Its significant weaknesses included seeking more funds than NASA stated is available. Its weaknesses included failing to propose business milestones with meaningful success criteria; unclear roles of its partners in raising financing; unrealistic early revenue estimates while ISS still serves users; no plan to manage supplier cost overruns; and schedule risk due to technology development.

Blue Origin Updates

Blue Origin updated its Space Act Agreement (SAA) milestones to include five significant testing and demonstration activities during the term of the SAA, taking its activity through to Critical Design Review. Its SAA did resolve the identified significant weakness of seeking more funds than NASA stated was available by adjusting its milestone payments and resolved the identified weakness of failing to propose business milestones with meaningful success criteria by including two business milestones with meaningful success criteria.

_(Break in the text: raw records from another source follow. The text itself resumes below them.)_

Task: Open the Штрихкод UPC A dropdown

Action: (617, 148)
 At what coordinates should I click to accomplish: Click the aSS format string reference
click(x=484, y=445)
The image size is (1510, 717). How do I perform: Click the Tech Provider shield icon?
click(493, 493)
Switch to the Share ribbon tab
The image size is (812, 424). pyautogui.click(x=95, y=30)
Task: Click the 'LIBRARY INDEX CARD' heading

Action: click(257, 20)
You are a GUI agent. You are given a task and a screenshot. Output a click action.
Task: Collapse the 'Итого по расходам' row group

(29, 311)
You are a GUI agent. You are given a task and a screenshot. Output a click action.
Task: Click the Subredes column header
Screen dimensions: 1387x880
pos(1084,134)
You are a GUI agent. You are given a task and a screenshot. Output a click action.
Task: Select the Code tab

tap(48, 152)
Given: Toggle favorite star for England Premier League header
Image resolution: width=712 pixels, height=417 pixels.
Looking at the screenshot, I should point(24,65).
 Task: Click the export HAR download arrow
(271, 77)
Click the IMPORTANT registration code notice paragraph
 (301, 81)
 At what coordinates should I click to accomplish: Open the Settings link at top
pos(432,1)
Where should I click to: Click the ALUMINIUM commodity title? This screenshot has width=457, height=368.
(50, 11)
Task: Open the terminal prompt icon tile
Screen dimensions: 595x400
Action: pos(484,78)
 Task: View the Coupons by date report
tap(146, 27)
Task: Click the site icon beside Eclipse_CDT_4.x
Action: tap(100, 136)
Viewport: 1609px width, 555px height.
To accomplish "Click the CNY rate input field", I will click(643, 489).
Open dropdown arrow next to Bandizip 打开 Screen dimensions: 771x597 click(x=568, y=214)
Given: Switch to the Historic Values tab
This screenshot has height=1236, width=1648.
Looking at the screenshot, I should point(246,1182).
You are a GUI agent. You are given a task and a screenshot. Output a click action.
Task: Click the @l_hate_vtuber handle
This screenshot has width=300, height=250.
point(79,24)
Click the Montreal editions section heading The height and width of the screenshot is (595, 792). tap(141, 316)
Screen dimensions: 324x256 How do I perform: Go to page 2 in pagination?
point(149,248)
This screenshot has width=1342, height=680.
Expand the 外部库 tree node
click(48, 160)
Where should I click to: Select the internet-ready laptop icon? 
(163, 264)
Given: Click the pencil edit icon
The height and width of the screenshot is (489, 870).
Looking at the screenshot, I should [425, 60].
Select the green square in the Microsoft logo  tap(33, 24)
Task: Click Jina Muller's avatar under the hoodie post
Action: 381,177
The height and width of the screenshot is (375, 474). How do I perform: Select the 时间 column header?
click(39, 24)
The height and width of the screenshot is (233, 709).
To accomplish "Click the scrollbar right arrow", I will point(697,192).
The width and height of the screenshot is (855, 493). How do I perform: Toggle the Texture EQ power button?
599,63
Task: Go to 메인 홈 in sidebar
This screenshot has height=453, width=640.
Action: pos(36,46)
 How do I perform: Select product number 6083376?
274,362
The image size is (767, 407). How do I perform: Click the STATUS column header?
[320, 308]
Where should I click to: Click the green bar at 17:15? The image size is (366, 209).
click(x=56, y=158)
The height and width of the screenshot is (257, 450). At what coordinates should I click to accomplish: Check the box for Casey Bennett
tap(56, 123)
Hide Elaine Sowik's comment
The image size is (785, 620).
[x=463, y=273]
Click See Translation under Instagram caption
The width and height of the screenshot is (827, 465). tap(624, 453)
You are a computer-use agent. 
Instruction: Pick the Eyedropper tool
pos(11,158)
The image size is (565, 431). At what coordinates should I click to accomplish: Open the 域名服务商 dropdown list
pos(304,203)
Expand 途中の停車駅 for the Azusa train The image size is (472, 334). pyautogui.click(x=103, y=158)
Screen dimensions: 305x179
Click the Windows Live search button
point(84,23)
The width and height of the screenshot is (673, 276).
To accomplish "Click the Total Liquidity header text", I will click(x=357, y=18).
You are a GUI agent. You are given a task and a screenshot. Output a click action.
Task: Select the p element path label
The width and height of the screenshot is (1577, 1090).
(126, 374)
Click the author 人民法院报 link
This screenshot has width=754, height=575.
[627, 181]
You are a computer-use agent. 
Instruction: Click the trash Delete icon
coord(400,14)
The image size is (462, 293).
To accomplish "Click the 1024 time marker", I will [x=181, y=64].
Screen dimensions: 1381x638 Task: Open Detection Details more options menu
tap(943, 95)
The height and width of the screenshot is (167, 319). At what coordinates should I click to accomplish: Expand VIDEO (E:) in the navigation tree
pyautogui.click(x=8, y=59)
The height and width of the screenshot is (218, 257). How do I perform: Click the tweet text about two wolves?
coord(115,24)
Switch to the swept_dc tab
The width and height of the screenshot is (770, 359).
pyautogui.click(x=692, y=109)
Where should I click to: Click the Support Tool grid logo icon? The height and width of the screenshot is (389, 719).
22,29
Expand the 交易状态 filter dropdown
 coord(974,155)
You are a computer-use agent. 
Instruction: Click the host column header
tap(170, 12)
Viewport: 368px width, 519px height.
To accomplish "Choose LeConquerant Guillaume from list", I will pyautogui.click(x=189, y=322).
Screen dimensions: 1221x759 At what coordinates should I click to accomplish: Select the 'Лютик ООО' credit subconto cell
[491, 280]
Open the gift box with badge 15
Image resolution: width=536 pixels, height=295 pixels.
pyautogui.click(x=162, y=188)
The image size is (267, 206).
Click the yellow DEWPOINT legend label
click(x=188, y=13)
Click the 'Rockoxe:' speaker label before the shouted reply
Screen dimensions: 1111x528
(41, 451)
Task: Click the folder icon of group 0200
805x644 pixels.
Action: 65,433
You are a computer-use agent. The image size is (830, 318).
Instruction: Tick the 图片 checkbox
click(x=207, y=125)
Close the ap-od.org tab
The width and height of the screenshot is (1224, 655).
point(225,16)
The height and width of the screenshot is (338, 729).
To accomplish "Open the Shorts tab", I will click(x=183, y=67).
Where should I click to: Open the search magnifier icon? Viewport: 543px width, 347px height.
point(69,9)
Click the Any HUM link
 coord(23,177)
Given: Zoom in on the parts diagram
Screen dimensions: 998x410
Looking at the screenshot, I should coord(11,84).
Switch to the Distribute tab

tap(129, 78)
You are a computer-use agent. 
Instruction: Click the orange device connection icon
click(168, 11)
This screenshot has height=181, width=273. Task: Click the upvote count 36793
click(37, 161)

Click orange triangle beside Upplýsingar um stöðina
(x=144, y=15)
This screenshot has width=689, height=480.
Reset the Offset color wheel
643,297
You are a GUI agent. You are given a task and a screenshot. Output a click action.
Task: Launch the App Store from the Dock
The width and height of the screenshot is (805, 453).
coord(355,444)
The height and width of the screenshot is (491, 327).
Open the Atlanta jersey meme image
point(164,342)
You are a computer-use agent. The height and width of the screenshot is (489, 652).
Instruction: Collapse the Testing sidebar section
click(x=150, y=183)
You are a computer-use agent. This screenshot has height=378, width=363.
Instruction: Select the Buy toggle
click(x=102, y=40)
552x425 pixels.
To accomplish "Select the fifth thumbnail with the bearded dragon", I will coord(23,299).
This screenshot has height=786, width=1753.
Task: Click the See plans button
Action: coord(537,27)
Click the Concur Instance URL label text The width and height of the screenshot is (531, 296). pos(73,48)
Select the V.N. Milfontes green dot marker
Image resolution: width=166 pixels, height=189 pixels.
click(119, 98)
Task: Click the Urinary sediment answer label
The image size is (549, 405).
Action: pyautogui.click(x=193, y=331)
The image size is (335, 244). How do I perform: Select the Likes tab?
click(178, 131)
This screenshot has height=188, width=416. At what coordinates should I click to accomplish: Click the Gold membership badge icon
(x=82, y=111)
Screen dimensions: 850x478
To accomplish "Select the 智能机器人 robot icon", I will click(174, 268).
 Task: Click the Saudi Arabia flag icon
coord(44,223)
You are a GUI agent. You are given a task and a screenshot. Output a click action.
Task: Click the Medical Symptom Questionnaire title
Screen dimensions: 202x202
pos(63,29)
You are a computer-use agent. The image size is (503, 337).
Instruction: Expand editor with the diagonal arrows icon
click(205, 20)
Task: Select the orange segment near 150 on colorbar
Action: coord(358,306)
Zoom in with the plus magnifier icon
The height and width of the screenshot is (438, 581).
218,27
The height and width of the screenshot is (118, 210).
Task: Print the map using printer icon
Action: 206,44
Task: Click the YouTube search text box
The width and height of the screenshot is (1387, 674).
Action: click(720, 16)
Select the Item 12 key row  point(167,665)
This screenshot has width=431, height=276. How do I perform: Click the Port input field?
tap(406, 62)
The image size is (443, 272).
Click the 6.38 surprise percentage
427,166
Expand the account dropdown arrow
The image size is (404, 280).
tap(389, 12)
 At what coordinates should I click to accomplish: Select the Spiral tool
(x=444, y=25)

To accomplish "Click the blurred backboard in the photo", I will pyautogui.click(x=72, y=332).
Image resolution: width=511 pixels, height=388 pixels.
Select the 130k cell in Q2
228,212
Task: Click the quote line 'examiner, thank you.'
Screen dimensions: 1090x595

Blue Origin’s proposal for its Orbital Reef leverages the space flight experience of Boeing and Sierra Nevada both in architecture and in operational approaches. Orbital Reef’s ambitious design provides the largest amount of habitation space and research volume of the three proposals and critical system hardware redundancy that exceed most of NASA’s goals, including an initial crew capability of six and accommodating stretch goals of artificial gravity and exploration analog missions.

Orbital Reef will also include facilities for a broad range of life and physical science applications that are relevant to NASA and other customers. Its proposed use of the Common Berthing Mechanism interface will enhance the ability of Orbital Reef to accommodate large payloads. Other technical strengths in the proposal included having a dedicated maintenance crew, a comprehensive crew training concept, and innovative logistics approach.

Blue Origin’s business plan meets most of the goals as stated in the Announcement with a moderate likelihood of successful execution. The company has an aggressive schedule that requires significant development work, so it is not clear whether it can achieve operations on the proposed timeline. However, the proposal otherwise is strong given its marketing approach and very experienced suppliers who understand human-rated space system development.

Nanoracks and Blue Origin have proposed six testing and demonstration milestones and five testing and demonstration milestones, respectively, during the term of their SAAs, which I considered significant for addressing NASA’s goal of early demonstrations of hardware, subsystems, and key technologies.

I also noted that both Nanoracks and Blue Origin have updated their SAAs to propose reaching Critical Design Review during the term of this SAA – Nanoracks for both its spacecraft element as well as its ground analog element and Blue Origin for its overall Orbital Reef destination – which significantly exceeds the goal of achieving at least a Preliminary Design Review level of design maturity.